**Exercise tasks**
[a] Repeat the McCann RCW article word for word, between "Agencies' fortunes rise" and "20 from 2011.", inclusive.
[b] Give the full name of each person identified in the McCann RCW article.

--- Page excerpt ---

McCann Regan Campbell Ward is now officially being run by the “R,” rather than the “R,” “C” and “W.”

Shortly after their alliance hit the 16-year mark last September, the three partners sold their minority stakes in the agency to McCann parent Interpublic Group, the majority shareholder from day one, exercising an option to sell that had been put in place four years ago.

Considering McCann Health's move to shore up depth and strength in the North American marketplace, “strategically, it was the right time to do it,” says Maureen Regan, who oversees the agency and is president of McCann RCW Group, which includes McCann RCW and sibling McCann RCW Healthcare. “For all clients, it's going to be business as usual.”

The former managing partner, Regan now reports into Marci Piasecki, who now heads McCann Health's newly formed North American region. As for the other two founding agency partners in strategy and creative, respectively, Rich Campbell is now SVP, strategic planning, while Brendan Ward is EVP/executive director.

Agencies' fortunes rise and fall with their clients. For McCann RCW, that client was Boehringer Ingelheim. In 2011 the agency lost the global brief for Pradaxa, its biggest account, to Saatchi.

Headcount dropped by 50 to 150, but that proved a bottoming out. The agency subsequently won back some Pradaxa business (the US professional AOR work), and the net effect is that staff size stands between 170 and 180, a drop of only about 20 from 2011.

--- Raw data ---

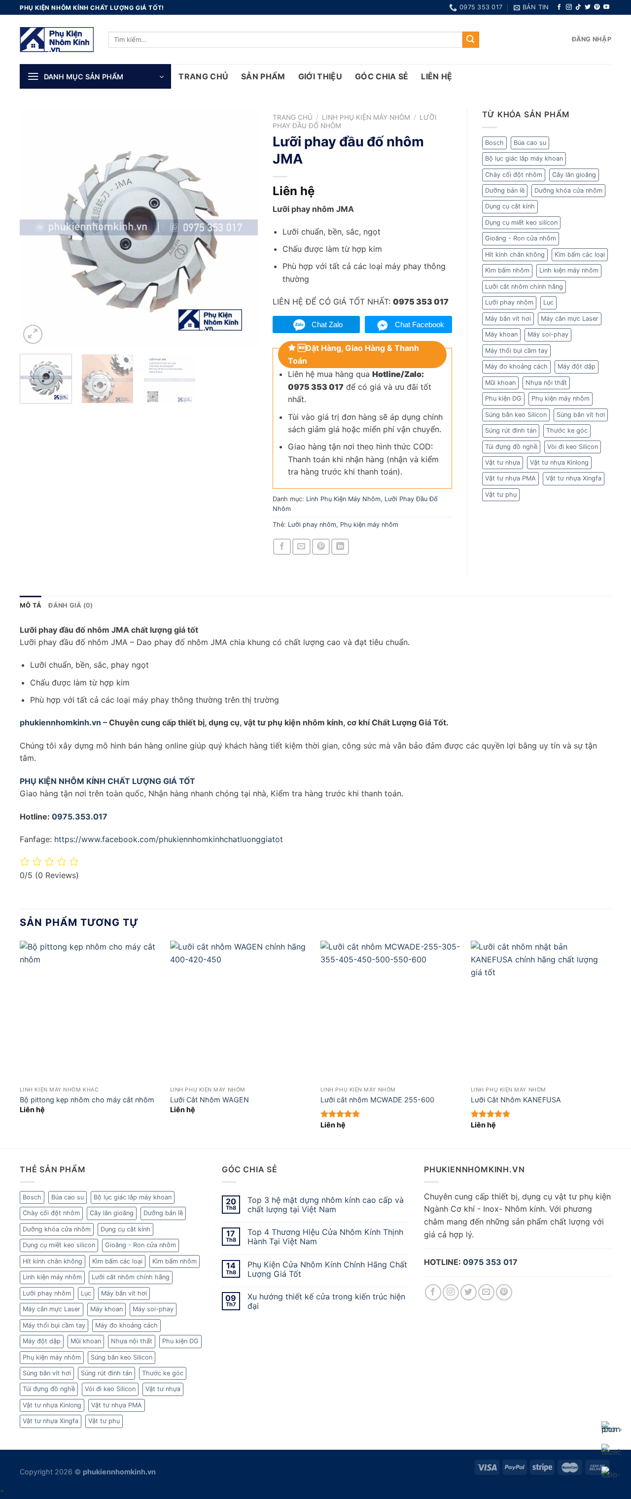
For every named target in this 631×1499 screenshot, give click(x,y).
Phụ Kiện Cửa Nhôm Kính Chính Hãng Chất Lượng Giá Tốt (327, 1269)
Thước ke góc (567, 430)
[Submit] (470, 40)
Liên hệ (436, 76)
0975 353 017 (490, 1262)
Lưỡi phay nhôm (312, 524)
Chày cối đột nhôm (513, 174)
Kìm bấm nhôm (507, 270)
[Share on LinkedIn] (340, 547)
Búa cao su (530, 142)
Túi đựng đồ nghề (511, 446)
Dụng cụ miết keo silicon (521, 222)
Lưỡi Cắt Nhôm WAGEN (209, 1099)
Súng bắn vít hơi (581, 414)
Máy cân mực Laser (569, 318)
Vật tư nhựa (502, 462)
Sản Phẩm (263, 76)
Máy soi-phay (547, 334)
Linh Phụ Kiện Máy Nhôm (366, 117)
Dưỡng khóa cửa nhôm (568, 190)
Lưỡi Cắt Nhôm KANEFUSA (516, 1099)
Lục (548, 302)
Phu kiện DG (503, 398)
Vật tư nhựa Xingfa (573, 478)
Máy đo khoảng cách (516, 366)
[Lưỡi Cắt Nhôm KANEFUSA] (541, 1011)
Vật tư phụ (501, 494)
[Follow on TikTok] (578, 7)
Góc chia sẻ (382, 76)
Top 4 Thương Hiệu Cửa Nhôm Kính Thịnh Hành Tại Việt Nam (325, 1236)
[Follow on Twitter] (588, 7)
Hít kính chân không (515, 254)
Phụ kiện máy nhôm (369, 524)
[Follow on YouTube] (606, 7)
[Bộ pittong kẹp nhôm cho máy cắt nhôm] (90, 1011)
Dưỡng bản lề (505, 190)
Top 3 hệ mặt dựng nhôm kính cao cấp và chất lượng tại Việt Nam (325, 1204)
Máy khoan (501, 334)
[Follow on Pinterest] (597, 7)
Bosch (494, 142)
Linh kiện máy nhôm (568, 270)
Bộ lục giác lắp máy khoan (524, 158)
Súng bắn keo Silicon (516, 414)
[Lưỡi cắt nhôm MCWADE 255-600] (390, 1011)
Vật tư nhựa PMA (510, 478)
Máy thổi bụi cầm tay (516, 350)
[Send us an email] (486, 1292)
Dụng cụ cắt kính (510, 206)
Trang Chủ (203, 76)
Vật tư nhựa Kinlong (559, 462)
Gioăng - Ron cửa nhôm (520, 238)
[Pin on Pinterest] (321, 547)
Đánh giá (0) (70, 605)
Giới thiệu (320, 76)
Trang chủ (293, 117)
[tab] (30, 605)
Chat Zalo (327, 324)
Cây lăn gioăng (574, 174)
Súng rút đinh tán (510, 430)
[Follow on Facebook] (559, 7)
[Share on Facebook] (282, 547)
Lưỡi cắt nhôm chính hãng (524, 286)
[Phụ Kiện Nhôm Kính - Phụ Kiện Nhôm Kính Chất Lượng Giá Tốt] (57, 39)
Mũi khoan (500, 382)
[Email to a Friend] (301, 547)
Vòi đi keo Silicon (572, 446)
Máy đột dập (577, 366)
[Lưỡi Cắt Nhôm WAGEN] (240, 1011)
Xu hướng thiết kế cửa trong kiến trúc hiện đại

---
--- Raw data ---

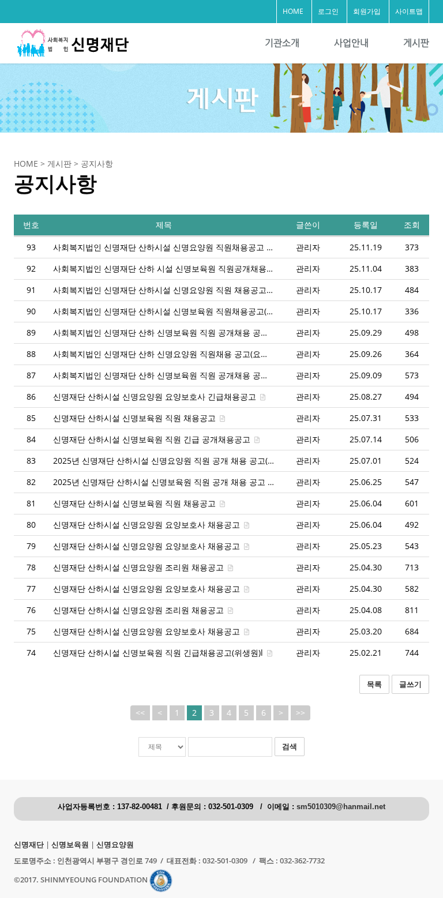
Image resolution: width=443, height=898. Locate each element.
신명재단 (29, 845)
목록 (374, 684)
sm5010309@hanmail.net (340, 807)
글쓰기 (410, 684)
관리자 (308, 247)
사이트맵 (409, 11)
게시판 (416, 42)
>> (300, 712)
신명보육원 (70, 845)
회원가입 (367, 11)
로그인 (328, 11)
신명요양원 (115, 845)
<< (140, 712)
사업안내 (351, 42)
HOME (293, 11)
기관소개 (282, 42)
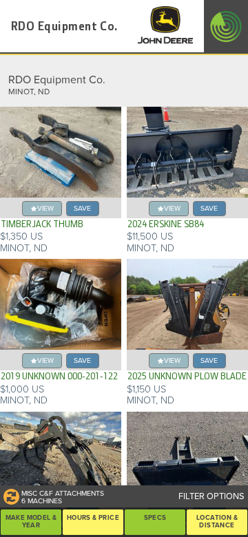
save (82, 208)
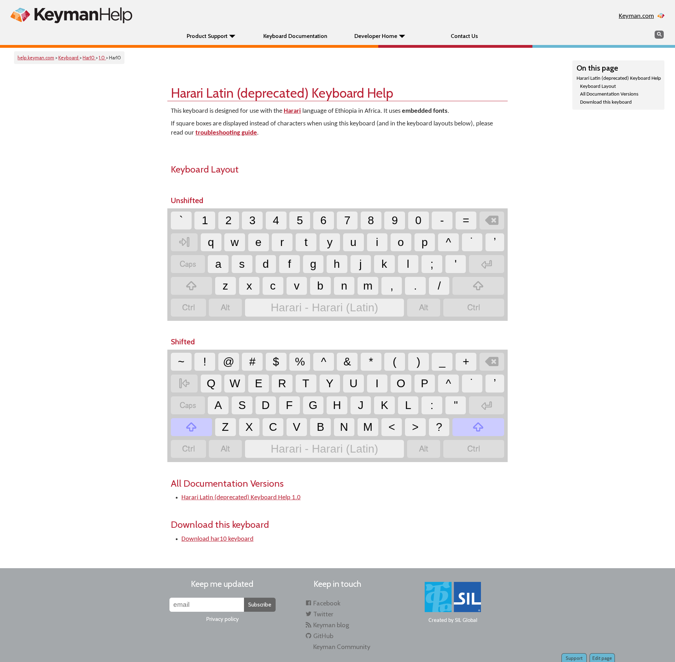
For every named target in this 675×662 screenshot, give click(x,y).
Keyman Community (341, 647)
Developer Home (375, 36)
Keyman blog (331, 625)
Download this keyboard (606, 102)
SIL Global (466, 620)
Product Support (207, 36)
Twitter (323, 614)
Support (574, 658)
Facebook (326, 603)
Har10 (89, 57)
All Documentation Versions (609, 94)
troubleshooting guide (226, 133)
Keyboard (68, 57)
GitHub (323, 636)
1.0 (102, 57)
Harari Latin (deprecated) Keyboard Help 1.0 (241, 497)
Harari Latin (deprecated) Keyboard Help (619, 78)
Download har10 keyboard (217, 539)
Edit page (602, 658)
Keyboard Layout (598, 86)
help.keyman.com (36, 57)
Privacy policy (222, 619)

---

**Full solutions**
[a]
Agencies' fortunes rise and fall with their clients. For McCann RCW, that client was Boehringer Ingelheim. In 2011 the agency lost the global brief for Pradaxa, its biggest account, to Saatchi.

Headcount dropped by 50 to 150, but that proved a bottoming out. The agency subsequently won back some Pradaxa business (the US professional AOR work), and the net effect is that staff size stands between 170 and 180, a drop of only about 20 from 2011.

[b]
Maureen Regan
Marci Piasecki
Rich Campbell
Brendan Ward